> **Source records**:
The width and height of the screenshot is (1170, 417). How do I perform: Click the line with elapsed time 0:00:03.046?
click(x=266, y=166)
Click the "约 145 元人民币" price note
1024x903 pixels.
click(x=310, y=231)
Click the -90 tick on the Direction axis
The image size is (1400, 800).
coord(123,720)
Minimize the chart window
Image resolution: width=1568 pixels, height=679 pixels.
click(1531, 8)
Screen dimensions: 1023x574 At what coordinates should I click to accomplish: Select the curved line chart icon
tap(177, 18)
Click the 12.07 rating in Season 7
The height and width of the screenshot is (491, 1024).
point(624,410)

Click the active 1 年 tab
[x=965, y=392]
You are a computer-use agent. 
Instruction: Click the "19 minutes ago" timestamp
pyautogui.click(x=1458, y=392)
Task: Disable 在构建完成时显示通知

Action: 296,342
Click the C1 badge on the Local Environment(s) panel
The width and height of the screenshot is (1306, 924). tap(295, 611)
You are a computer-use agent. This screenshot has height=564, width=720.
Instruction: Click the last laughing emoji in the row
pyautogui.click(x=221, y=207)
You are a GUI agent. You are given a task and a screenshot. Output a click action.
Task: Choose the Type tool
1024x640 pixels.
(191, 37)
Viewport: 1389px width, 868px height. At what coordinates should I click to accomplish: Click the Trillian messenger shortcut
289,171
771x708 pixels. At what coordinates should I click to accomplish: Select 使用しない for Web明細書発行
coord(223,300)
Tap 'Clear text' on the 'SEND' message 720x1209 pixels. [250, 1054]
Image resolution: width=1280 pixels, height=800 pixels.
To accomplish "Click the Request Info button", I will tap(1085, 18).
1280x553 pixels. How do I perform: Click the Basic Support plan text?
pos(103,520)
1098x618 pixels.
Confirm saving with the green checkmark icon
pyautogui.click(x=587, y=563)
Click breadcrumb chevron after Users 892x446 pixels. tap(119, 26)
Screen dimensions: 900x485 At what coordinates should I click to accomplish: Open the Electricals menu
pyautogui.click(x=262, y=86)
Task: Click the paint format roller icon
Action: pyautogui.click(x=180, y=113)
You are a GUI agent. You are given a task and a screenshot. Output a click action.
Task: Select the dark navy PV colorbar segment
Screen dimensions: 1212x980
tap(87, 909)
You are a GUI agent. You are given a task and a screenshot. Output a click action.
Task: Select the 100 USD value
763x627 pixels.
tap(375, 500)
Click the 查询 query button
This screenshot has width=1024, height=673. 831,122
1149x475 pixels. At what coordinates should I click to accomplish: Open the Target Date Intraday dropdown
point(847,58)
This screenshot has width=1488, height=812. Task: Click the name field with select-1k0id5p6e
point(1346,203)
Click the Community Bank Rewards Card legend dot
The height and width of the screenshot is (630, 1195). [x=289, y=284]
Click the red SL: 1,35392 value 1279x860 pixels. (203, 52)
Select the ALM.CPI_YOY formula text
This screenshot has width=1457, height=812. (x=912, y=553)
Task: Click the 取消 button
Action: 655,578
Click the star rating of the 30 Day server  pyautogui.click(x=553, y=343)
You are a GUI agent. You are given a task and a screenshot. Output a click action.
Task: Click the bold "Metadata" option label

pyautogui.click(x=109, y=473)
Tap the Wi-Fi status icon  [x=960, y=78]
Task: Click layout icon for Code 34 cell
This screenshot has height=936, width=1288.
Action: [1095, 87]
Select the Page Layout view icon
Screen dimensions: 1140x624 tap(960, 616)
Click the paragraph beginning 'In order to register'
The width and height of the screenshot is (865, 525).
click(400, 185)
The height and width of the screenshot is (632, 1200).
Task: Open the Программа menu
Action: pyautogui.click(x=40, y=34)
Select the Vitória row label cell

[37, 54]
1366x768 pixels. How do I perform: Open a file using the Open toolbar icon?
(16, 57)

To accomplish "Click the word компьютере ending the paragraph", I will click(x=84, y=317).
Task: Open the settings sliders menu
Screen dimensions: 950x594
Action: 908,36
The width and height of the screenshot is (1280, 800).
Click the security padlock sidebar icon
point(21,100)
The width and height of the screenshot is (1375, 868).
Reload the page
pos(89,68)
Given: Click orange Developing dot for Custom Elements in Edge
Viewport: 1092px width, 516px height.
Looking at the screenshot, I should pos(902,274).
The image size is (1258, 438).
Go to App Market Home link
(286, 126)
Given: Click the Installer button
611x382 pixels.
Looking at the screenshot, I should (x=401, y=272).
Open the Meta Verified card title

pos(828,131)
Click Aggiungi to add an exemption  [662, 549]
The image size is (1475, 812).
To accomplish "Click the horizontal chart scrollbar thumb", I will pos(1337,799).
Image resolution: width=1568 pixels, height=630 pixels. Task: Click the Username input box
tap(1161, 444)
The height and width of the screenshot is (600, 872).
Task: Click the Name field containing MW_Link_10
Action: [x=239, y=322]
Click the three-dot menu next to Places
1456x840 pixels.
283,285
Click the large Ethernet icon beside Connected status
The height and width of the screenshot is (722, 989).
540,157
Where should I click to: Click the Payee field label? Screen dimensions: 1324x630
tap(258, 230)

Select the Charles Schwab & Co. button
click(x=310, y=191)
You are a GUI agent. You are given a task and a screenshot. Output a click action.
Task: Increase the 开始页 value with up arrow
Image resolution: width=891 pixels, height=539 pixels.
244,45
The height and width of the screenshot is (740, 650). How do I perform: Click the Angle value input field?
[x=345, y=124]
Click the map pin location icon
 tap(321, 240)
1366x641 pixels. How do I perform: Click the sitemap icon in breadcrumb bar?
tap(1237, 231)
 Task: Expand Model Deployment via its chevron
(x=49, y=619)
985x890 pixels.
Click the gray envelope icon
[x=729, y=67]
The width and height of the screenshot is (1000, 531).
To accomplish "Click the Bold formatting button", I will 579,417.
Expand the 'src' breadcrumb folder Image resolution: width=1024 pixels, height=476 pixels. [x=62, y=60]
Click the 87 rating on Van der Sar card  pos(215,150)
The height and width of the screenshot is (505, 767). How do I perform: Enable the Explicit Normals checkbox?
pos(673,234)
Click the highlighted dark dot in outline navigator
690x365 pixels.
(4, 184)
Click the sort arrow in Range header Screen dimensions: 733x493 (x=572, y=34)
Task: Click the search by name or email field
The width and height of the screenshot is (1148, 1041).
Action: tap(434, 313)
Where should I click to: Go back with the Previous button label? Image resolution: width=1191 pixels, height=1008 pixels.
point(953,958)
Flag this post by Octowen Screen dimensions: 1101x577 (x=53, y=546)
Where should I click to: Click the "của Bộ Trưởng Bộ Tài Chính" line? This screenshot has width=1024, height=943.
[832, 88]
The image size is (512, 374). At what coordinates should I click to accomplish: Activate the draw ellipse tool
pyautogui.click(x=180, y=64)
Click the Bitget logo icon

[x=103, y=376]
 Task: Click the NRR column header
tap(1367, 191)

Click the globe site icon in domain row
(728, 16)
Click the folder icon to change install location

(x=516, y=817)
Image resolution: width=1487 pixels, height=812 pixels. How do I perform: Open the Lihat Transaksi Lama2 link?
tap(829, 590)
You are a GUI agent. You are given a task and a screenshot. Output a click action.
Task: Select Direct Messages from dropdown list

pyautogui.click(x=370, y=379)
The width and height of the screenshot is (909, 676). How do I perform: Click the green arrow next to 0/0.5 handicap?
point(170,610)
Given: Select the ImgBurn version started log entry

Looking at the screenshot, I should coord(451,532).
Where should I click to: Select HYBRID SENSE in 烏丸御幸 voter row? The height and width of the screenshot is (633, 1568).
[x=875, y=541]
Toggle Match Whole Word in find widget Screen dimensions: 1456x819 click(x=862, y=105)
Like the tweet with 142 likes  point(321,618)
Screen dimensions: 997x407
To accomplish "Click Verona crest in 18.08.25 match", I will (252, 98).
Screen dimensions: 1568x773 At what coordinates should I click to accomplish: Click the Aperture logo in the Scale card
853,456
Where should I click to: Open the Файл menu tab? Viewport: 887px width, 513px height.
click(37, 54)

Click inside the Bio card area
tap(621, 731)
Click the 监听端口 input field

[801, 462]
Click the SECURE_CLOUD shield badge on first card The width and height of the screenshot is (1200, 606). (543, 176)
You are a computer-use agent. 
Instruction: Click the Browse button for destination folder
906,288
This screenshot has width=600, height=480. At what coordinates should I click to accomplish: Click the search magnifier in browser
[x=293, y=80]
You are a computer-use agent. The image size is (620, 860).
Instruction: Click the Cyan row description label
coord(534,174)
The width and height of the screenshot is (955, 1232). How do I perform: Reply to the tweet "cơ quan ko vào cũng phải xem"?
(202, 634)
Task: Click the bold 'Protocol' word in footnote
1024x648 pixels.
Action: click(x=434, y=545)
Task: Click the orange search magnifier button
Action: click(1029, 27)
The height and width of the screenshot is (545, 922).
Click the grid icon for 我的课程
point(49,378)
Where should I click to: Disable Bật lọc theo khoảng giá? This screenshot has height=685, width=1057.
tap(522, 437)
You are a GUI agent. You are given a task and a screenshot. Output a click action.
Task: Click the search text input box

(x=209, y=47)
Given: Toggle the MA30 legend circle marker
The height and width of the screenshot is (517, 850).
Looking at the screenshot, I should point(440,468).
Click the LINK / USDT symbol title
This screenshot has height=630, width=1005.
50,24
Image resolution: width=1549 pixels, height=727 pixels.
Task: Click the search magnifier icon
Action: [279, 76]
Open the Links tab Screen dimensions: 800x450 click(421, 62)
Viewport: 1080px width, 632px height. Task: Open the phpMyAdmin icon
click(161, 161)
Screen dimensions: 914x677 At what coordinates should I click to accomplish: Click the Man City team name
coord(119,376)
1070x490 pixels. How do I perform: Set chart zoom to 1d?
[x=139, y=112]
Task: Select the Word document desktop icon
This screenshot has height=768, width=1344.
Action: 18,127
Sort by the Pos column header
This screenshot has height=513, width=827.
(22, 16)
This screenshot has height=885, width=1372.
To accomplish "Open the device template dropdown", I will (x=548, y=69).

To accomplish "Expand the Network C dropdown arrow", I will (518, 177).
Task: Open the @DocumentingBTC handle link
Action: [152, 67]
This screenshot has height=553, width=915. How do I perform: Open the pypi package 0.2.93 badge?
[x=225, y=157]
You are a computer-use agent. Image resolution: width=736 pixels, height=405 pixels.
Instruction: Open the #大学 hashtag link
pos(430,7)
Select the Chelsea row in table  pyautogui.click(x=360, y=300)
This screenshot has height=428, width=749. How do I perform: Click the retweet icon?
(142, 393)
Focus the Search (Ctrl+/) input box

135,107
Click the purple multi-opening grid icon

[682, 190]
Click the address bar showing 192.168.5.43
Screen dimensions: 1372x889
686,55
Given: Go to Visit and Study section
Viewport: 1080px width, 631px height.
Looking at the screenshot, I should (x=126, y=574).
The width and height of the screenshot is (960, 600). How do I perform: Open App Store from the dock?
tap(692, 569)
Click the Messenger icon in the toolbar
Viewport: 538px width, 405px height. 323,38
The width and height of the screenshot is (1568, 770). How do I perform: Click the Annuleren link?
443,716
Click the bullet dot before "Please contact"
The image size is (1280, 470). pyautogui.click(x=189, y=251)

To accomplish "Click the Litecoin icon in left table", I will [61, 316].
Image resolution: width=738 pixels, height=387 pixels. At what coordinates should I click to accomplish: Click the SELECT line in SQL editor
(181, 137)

> **Problem to work on**: From the data above, state how many lines contain the string "dark", offering no other words.

> **Task response**: 2